RFQ wording: "Material shall be Matricaria chamomilla (syn. M. recutita) flower, crop year stated, cut size agreed by retained sample. Supplier shall provide moisture, microbiology, pesticide screen, foreign matter, and, where requested, Pb/Cd/As/Hg. For extract or pharmacopoeial use, supplier shall report blue essential oil mL/kg and/or apigenin-7-glucoside according to agreed method. Packaging shall protect from moisture, odour and compression."
Frequently asked questions
Is German chamomile the same as Roman chamomile?
No. German chamomile and Roman chamomile are different species with different oil chemistry, aroma and commercial uses. The purchase specification should name the Latin binomial. If the buyer needs Matricaria recutita, a generic "chamomile" offer is not sufficient.
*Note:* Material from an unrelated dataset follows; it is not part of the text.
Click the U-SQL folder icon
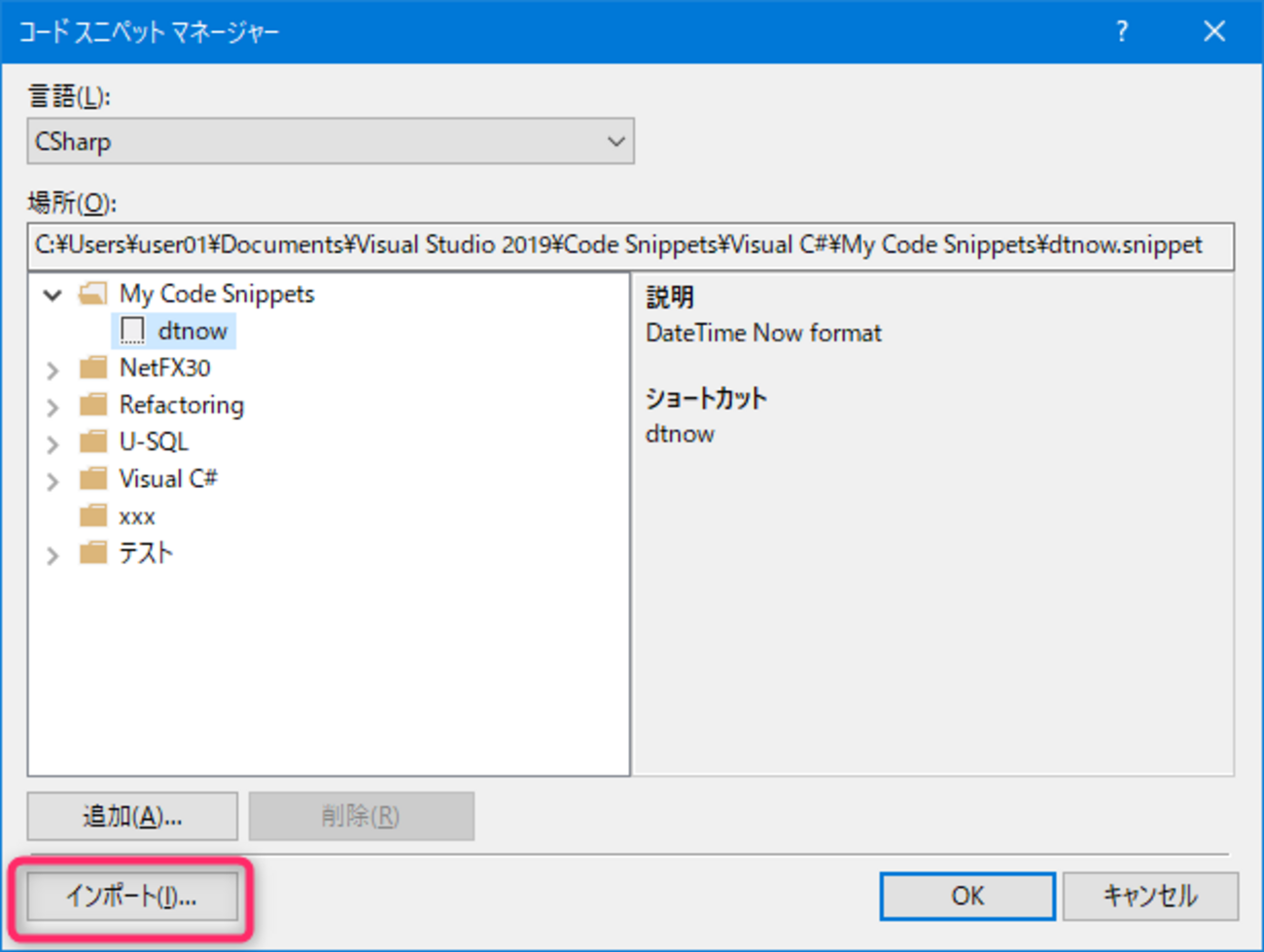 pos(93,442)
What is the most important quality number for chamomile?
It depends on use. For pharmacopoeial or extract programmes, blue essential oil and apigenin-7-glucoside are important. For herbal tea, visual grade, aroma, moisture, microbiology and pesticide results may matter more. A strong buyer specification names the intended use before naming a single number.
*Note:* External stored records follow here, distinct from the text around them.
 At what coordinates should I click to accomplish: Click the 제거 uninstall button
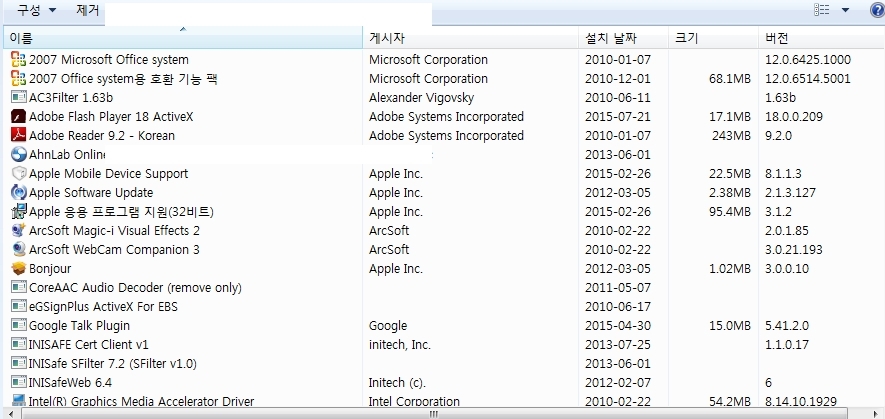87,10
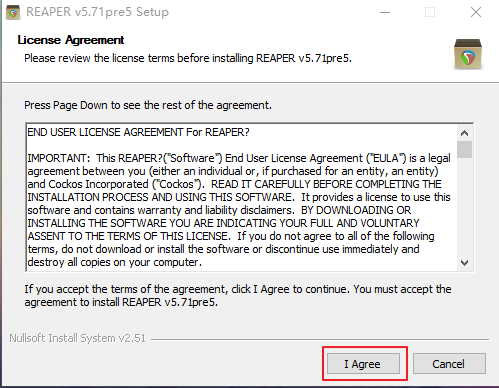Cancel the REAPER setup

[x=449, y=364]
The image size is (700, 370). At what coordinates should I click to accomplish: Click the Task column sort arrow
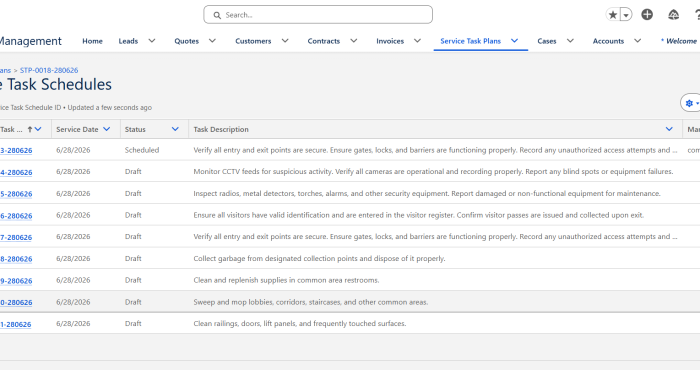click(30, 129)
Should chamomile be steam treated?
Steam treatment can reduce microbial load, but it may reduce aroma intensity and alter colour. It is useful when the customer has tight microbiological limits, but it should be approved before production. Buyers should compare untreated and treated samples in the final application.
Source chamomile with a real specification
If your programme needs chamomile bulk herb from Turkey, Arovela can help align species identity, grade, cut size, testing and packaging with the intended channel. Send a technical quote request, review wholesale supply options, or check Arovela certifications before approving a lot.
Acceptance and rejection scenarios
A chamomile lot should be rejected or downgraded when the defect changes the buyer's application. Brown heads and high stem content may be acceptable for some extraction work but not for a premium loose-leaf tea. Excess dust may still infuse, yet it can block tea-bag dosing equipment and create a muddy cup. A sweet aroma with weak visual quality may fit foodservice blends but fail transparent retail packaging. Conversely, a beautiful whole-flower sample with low apigenin or low blue-oil yield may be wrong for an extract buyer. This is why the purchase order should freeze the application, grade, retained sample and COA panel together. Arovela's ISO 22000 and ISO 9001 systems can organize release records and corrective action, while ISO 27001 supports controlled handling of buyer specifications and documents; none of those standards replaces species identity, pesticide screening or the agreed chamomile quality numbers.
Keep the supplier sample, sieve photo, COA and quotation together so the next shipment is measured against the same accepted standard.